:: SOURCE RECORDS ::
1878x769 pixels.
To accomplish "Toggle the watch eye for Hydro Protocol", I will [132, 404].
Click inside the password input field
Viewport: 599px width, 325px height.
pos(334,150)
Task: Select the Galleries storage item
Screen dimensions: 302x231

:: REQUEST ::
Update the listing above by changing "input field" to "text box" wherever it appears, keeping every other line the same.

:: TASK RESULT ::
1878x769 pixels.
To accomplish "Toggle the watch eye for Hydro Protocol", I will [132, 404].
Click inside the password text box
Viewport: 599px width, 325px height.
pos(334,150)
Task: Select the Galleries storage item
Screen dimensions: 302x231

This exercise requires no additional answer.